Thursday, December 25, 2008
Tuesday, December 16, 2008
On Cows, Rats and Giant Radishes
It was possibly just too good to pass by, let loose on their lower paddocks adjacent to the river, the neighbors herd of cow's had charged across the creek trampling our stone steps we had made up from the crossing and so after filling their mouths full of our lush pasture they had gone through my (somewhat in hindsight non-cow proof) garden fence and started at the radishes and silverbeets... reminds me of the flopsy bunny stories from my childhood but this is serious when it's about cow's... anyways they left a number of good manure deposits as some form of redemption and really they had only nibbled on a few radishes as it turned out. We can fence off the river crossing with great gusto when summer holidays arrive very shortly by recycling some unused fences we have lying around; "Beware you are now approaching a NO Cow Zone".

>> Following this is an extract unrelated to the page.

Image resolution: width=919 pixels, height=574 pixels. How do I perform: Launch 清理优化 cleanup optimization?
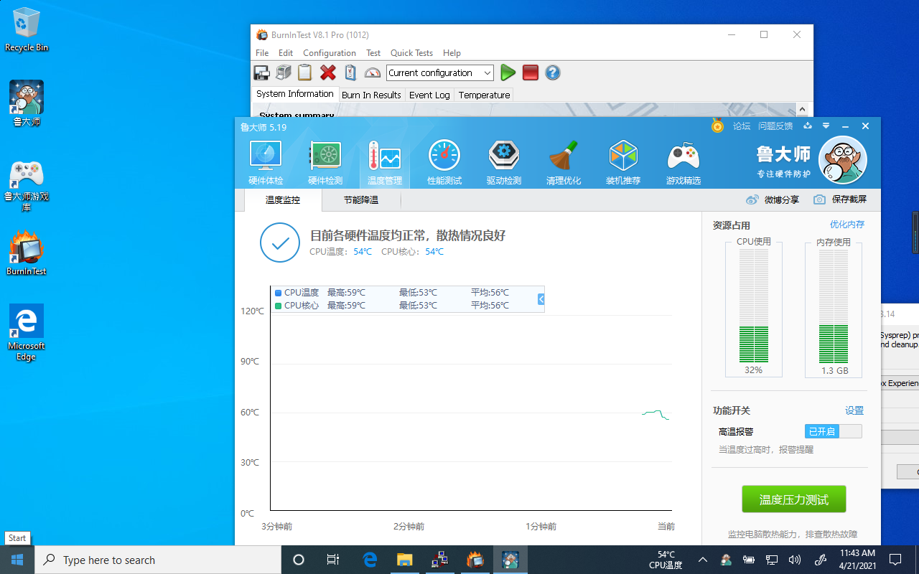[564, 161]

SO inspecting the garden today merely 5 weeks after planting we have handfuls of juicy radishes with the beetroot, silverbeet and dwarf beans not far behind. With the trial patch a resounding success for both humans and cows, with a little attention to the soil and a proper fence i hope to get a largeish vege patch prepared by summers end with the help of rotary hoe. Digging by hand is very hard slow work and despite the rotary hoes drawbacks (soil pan) a single use and loads of mulch should see us right. Also today I planted experimental gooseberry and pomegranate vines, not sure if the pomegranate will fruit but it does in the Himalaya's so why not here.
With nearly 200mm of rain in the last month its no surprise that the vege's are loving it. The dams are again overflowing and the river continues at full volume. Merriman's creek crossing the highway at Gormondale on the river flats some 10 km downstream from us is now a wide river, looking most out of place now its forest boundaries have all been stripped bare well up into the upper catchments that are just below our patch. Climate change is primarily caused by losses of trees and the water cycle becoming dysregulated but that doesn't stop the pulp-paper industry.
As I was working there today I was thinking that its only now 4 months next week since we got the farm, all-in-all less than a total of 10 weekends work and we have already achieved so much, its quite wonderful to think what 4 years might bring us. The road is now solid packed gravel but the rains eroded some of the dam wall which will require some earthworks and have halted work on the carpark and new shed foundation area until next year now. We were certainly lucky that early spring was so dry otherwise we might still be getting bogged on a very muddy road and unable to do anything there at all.
Another surprise was that I accidently caught 2 bush rats. The sneaks had ended up in a bucket of citrus scraps that got waterlogged that I had left near the compost, they had managed to climb in up the handle and in but couldn't get out and had drowned, thats 2 less rats to eat my ginseng when it goes in next winter. In fact I think I will use the idea as a trap for the ginseng areas.
Off to plan for the 2 weeks of farm bliss coming up after xmas. Thanks for all the comments to date.
Thursday, December 4, 2008
Water so wonderful
It was a real flood, all the weeks rain poured through the earth and the river was gushing with amazing volume, as were the water falls. A long forest walk revealed many different moss and fern designs upon trees and long rainforest gullies with wonderful amounts of life.